Soft Supersymmetry Breaking in Deformed Moduli Spaces, Conformal Theories, and N = 2 Yang-Mills Theory

TL;DR

This paper explores non-perturbative effects of small soft supersymmetry breaking in various supersymmetric theories, providing new derivations and analyzing the impact on vacuum structure and phases, including in N=2 Yang-Mills theory.

Contribution

It offers a new anomaly-based derivation of soft breaking effects and thoroughly analyzes their influence on moduli spaces, vacua, and phases in supersymmetric gauge theories.

Findings

Complete determination of vacuum expectation values in SU(2) with deformed moduli space.

Relation between modulus and prepotential derived using superfield spurion analysis.

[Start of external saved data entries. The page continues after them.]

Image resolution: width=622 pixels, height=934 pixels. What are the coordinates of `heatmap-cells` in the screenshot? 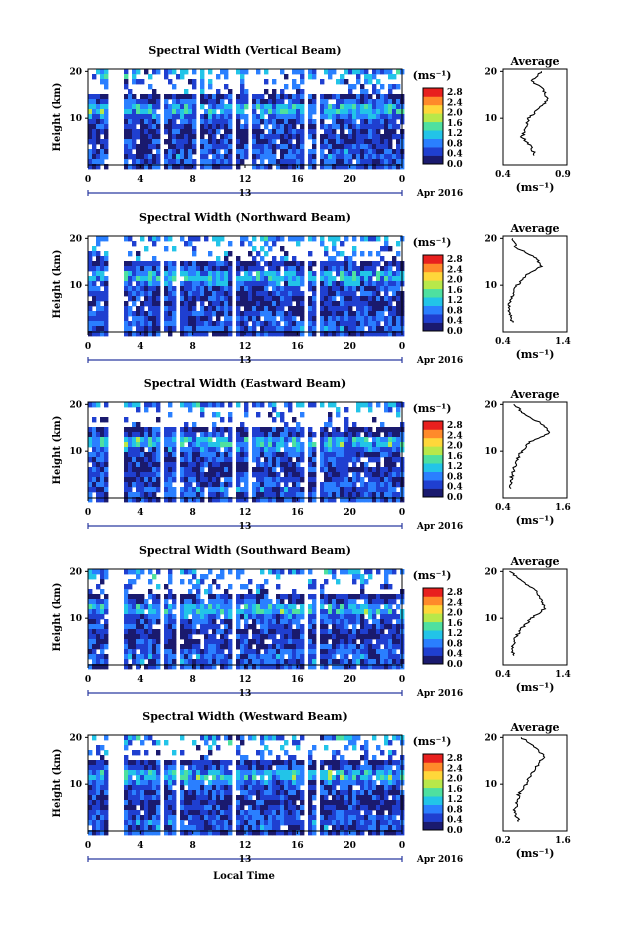 It's located at (246, 452).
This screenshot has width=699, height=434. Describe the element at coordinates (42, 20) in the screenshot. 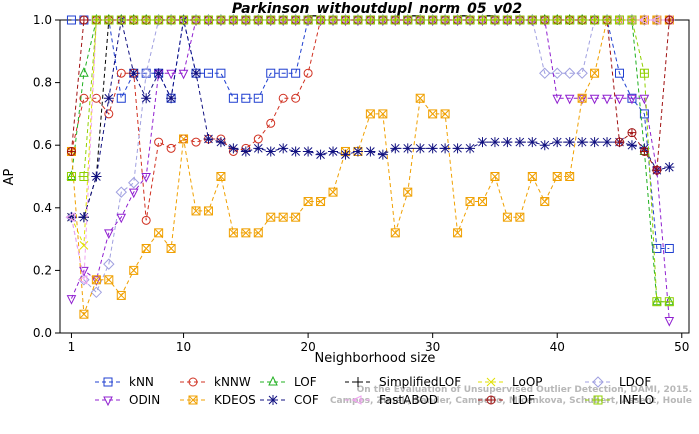

I see `y-tick-label: 1.0` at that location.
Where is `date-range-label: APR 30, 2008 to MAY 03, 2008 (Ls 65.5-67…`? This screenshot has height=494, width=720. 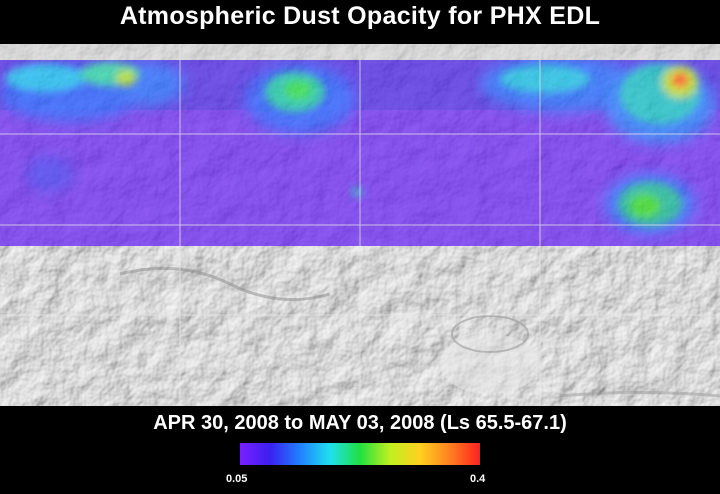 date-range-label: APR 30, 2008 to MAY 03, 2008 (Ls 65.5-67… is located at coordinates (360, 423).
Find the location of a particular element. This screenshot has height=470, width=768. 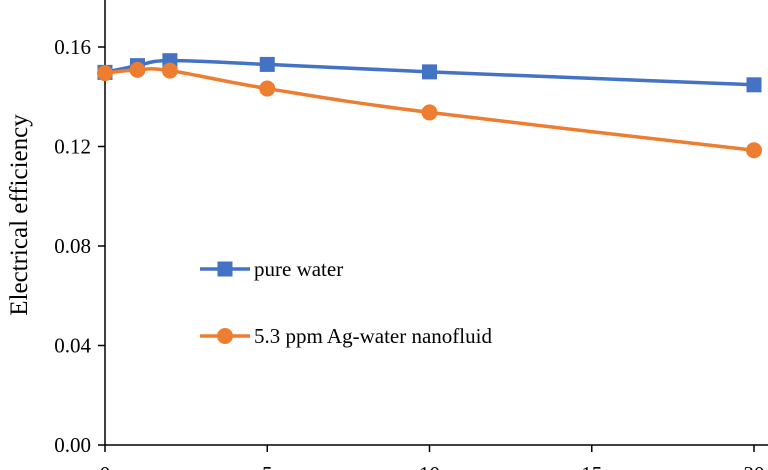

y-tick-label: 0.00 is located at coordinates (72, 445).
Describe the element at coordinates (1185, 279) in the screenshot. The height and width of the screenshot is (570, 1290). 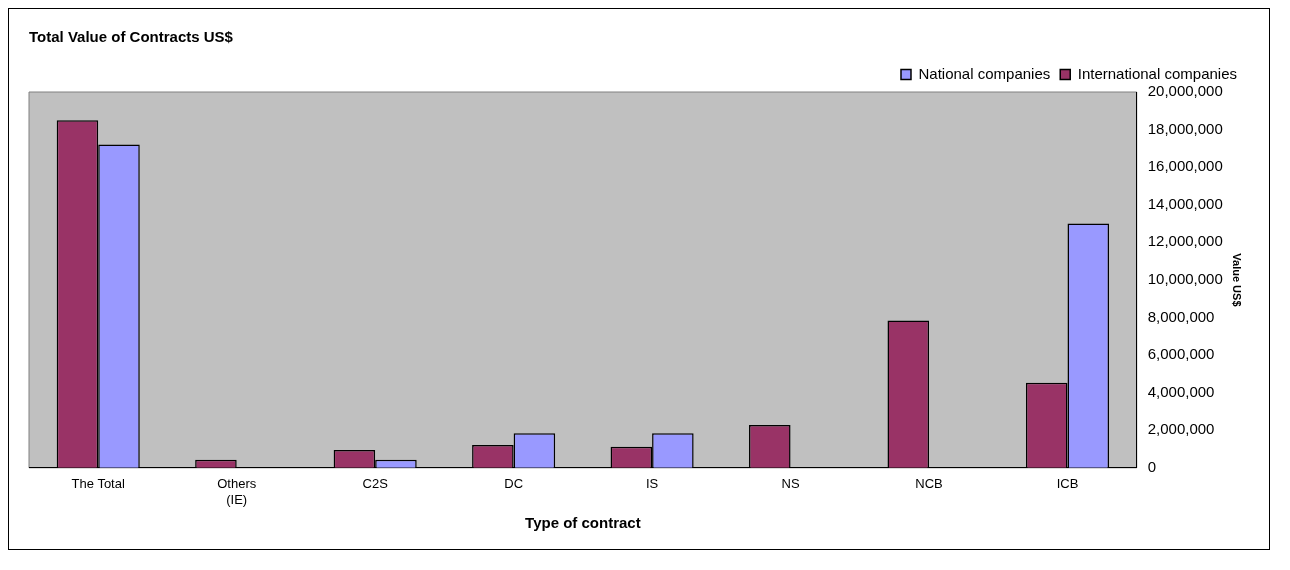
I see `y-tick-label: 10,000,000` at that location.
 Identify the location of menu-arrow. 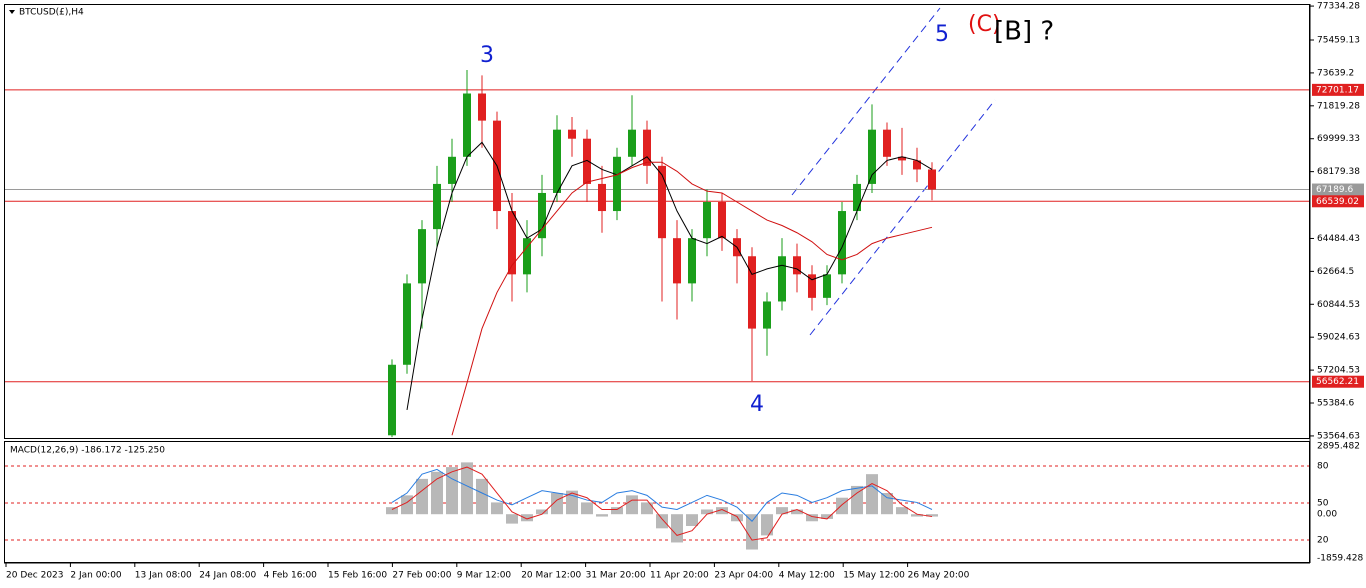
(12, 12).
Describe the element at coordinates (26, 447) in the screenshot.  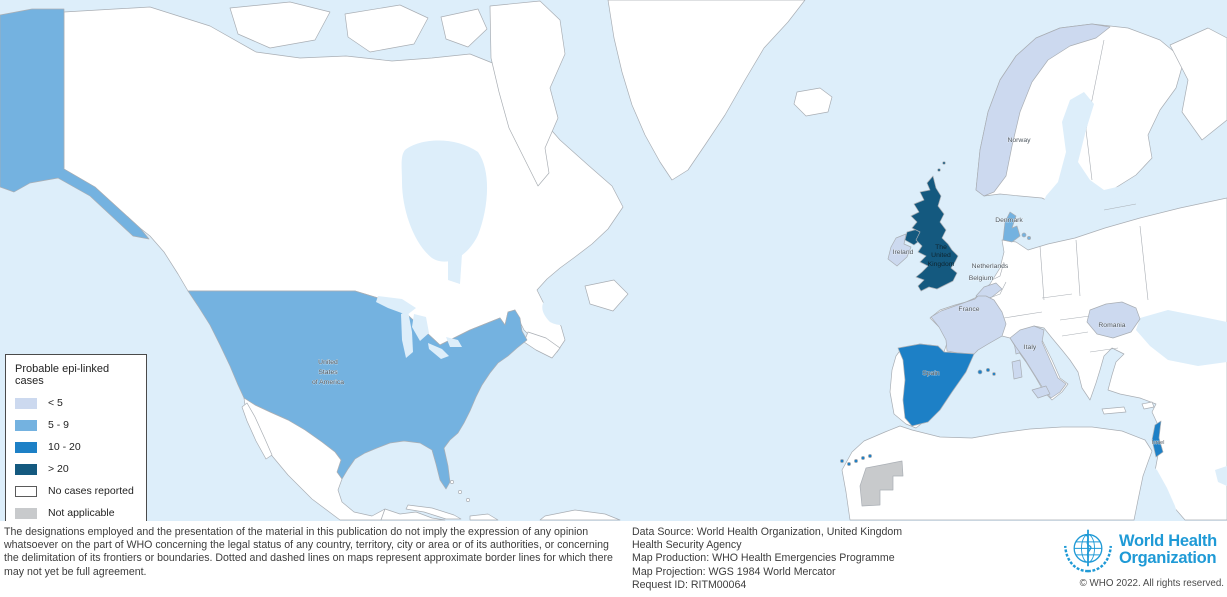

Soft scalar masses can induce a transition to a free Coulomb phase.

Abstract

We give a self-contained discussion of recent progress in computing the non-perturbative effects of small non-holomorphic soft supersymmetry breaking, including a simple new derivation of these results based on an anomaly-free gauged U(1)_R background. We apply these results to N = 1 theories with deformed moduli spaces and conformal fixed points. In an SU(2) theory with a deformed moduli space, we completely determine the vacuum expectation values and induced soft masses. We then consider the most general soft breaking of supersymmetry in N = 2 SU(2) super-Yang-Mills theory. An N = 2 superfield spurion analysis is used to give an elementary derivation of the relation between the modulus and the prepotential in the effective theory. This analysis also allows us to determine the non-perturbative effects of all soft terms except a non-holomorphic scalar mass, away from the monopole points. We then use an N = 1 spurion analysis to determine the effects of the most general soft breaking, and also analyze the monopole points. We show that naive dimensional analysis works perfectly. Also, a soft mass for the scalar in this theory forces the theory into a free Coulomb phase.